I've also been tempted by the Dark Side in the form of Helium.com. This US website publishes adequately written articles on various subjects or debates, involves contributors in a peer rating system and pays out if you do well. I've submitted nine pieces over the last fortnight, all of which have been rated #1 at some point, and my earnings just exceeded $0.20. I've worked out that if I can pump out 500 decent articles (about 300,000 well chosen words) per day indefinitely, I could make a living from this.
Helium must be the most pious and self-satisfied blog site out there, so much so that it denies even being a blog site. Still, it gives me an excuse to snipe at American cultural hubris. I only hope I haven't made it onto an NSA database as that could put a crimp in our trip to California next month.
I wanted to get back into fiction today, but my new drug regime made this challenging. I've been combining declufenac and cocodamol for 16 months; my body's so used to them that I'm getting all of the side effects and not much benefit. My new plan is to take a hefty muscle-relaxant at night to ensure a proper rest and then get by on paracetamol and machismo during the day.

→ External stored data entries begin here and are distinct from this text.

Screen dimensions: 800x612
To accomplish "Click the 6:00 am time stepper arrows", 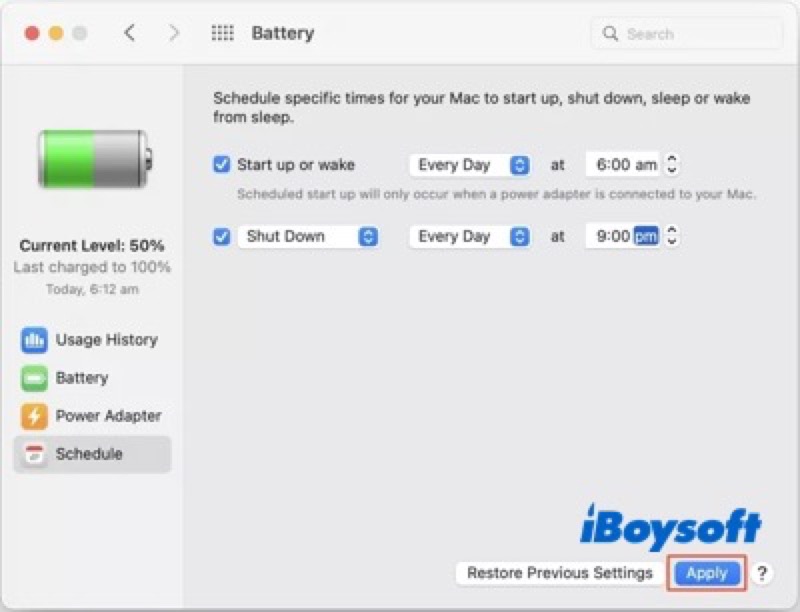I will (x=672, y=165).
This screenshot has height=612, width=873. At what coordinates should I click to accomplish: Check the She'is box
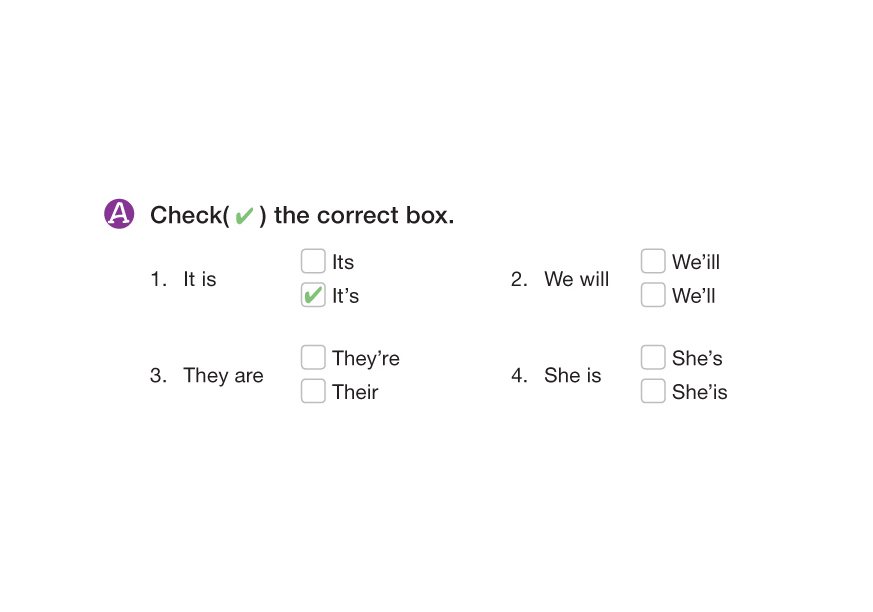653,391
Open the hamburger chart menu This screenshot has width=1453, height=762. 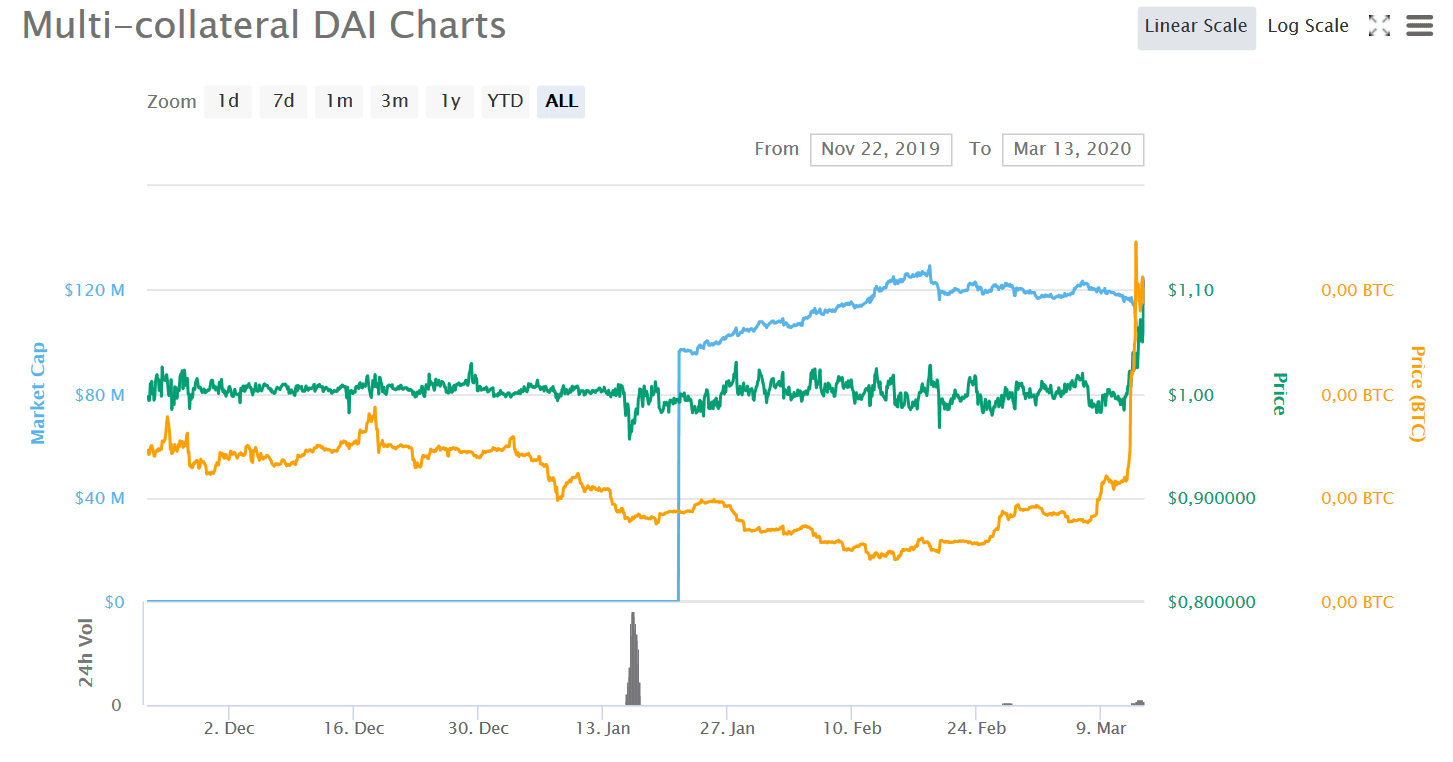1420,26
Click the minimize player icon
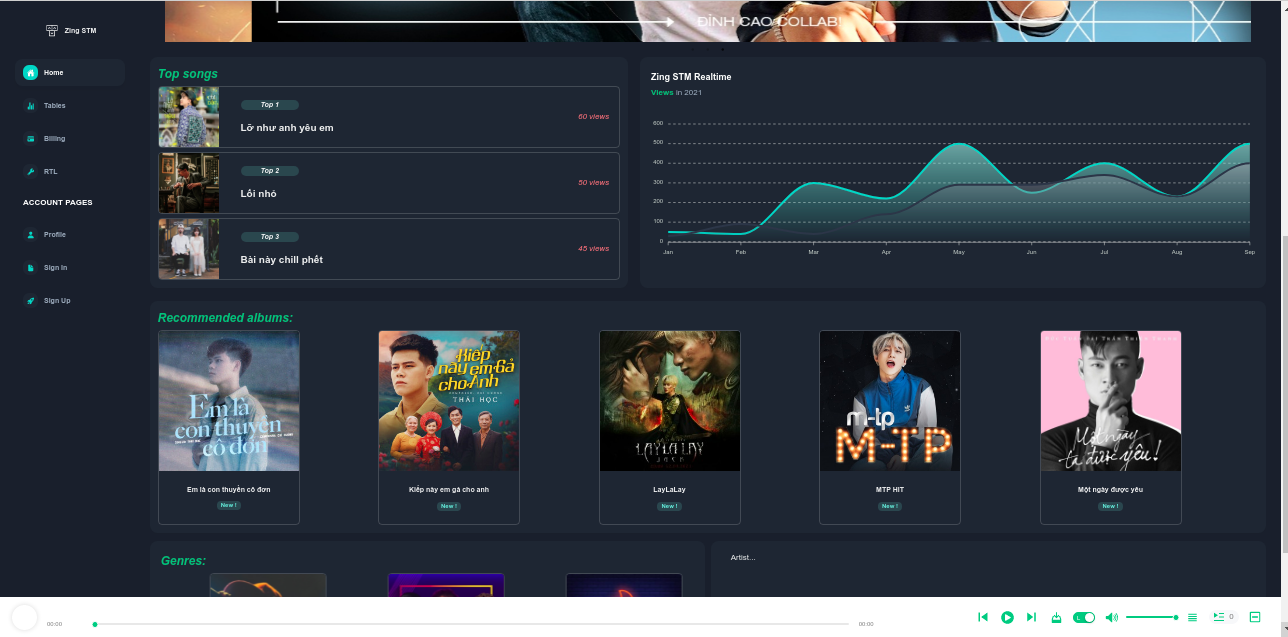 [x=1257, y=617]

My new pill, Amitriptyline, does make you comfortably numb but isn't to be recommended if you want to function well enough to drive a car, write a story or speak to anyone before 5pm the next day. I could however manage a splenetic rant of middling quality as a probable farewell to Helium. I also managed a very groggy pilates session before lunch, after which I was lulled into a long doze by the soothing tones of the Antiques Roadshow team. I was hoping my GP would prescribe me Vicodin so that I could model myself on Dr House, but sadly I don't get on very well with opiates; hospital morphine just made me paranoid, sweaty and loud (even more so than usual).
Sorry, this was supposed to be a short note. Thanks for tuning in and normal service will be resumed. Eventually.